MV Quer dizer que não se devem deixar esfregonas em salas de museu.
OS O que quer dizer é que se o contexto pode produzir uma transformação de leitura num objecto, onde é que poderá começar e acabar o contexto? Não vivemos todos numa instalação? E a que escala? A determinada altura os nossos cansados e treinados nervos poderão contextualizar absolutamente qualquer coisa como obra de arte e quando todos estivermos treinados nesse exercício seremos, na realidade, todos artistas contemporâneos. Tudo é arte, todos somos artistas, logo a arte já não é necessária (nunca foi) nem os artistas. A própria textura da realidade é permeável à arte, como um queijo suíço. As suas pinturas são a instalação de pigmentos, óleos e vernizes sobre uma superfície de tela esticada numa grade de madeira que por sua vez está instalada num espaço que será expositivo, por sua vez, porque a tela está lá. Assim, a tela é que dá o carácter expositivo ao espaço e não é o espaço expositivo que dá o carácter de objecto de arte ao quadro. Ou tanto faz e nada faz. Tudo isto parte da textura da realidade. Que saudades do modernismo, que saudades do neoclássico, do barroco, do renascentista, e que bom é o contemporanismo, o contemporaneonanismo.

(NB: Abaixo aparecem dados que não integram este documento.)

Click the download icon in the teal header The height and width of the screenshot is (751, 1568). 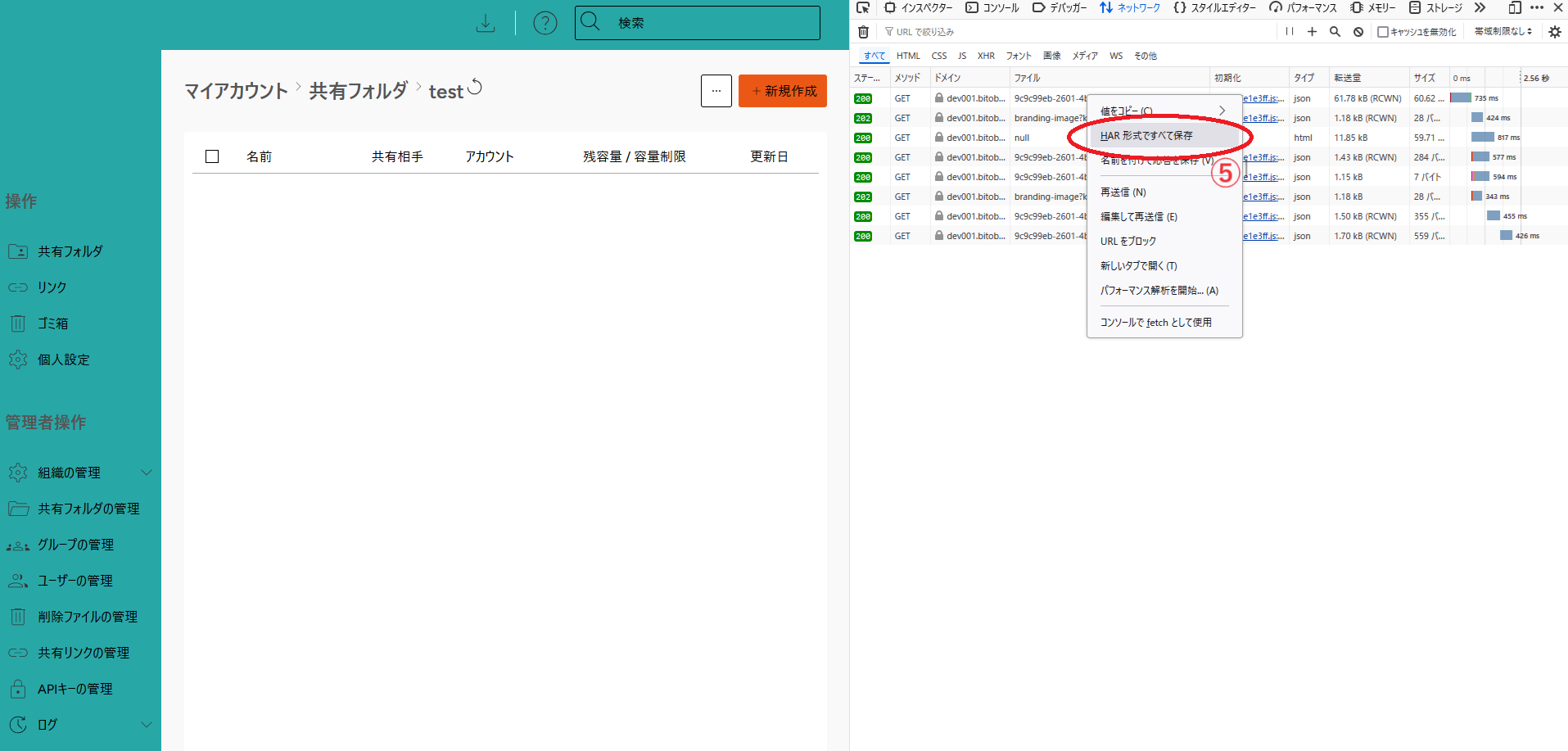(x=486, y=23)
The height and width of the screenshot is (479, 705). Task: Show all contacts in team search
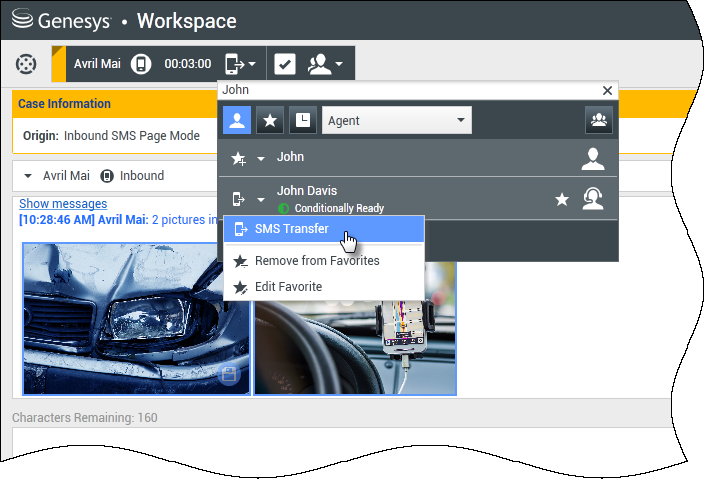click(x=237, y=121)
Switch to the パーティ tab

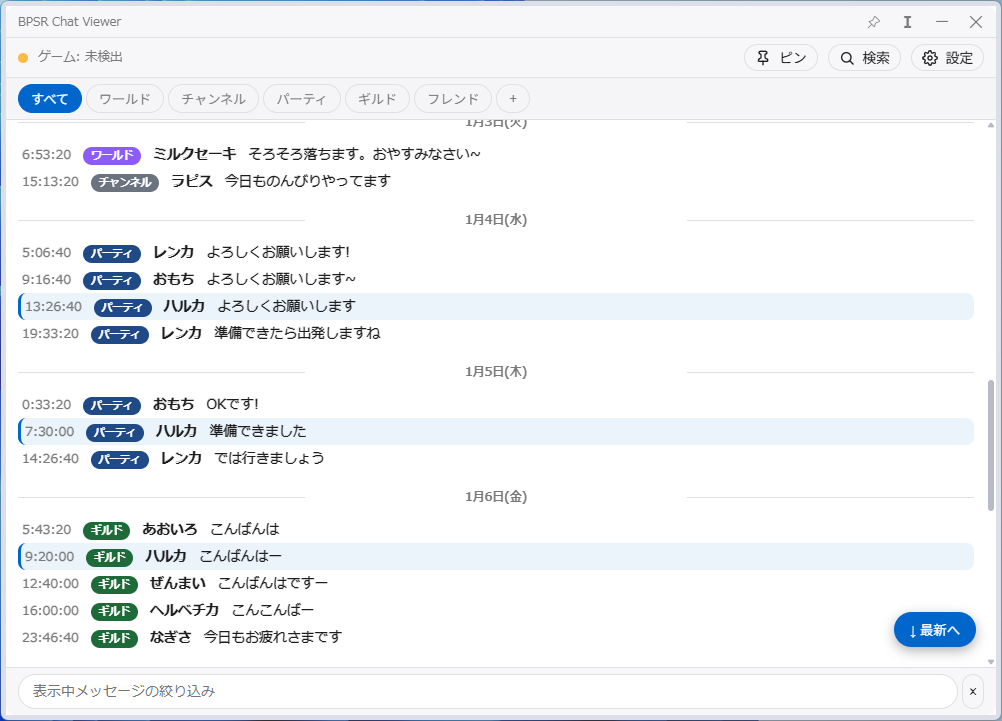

MV O Contemporaneonanismo? OS No fundo, dá para tudo. Dá para os Santos e mártires, para os vendilhões, vendedores de banha da cobra, para os defensores do sagrado, para os sofistas, para os matraquilhos gigantes, para o galo de Barcelos, e até para o Orgasmo Carlos. Mudando de assunto, esta exposição mostra desenhos a preto e branco de dimensões generosas. Porquê o preto e branco...
MV Estou a ver que já não há muita coisa a dizer. OS Ficamos por aqui.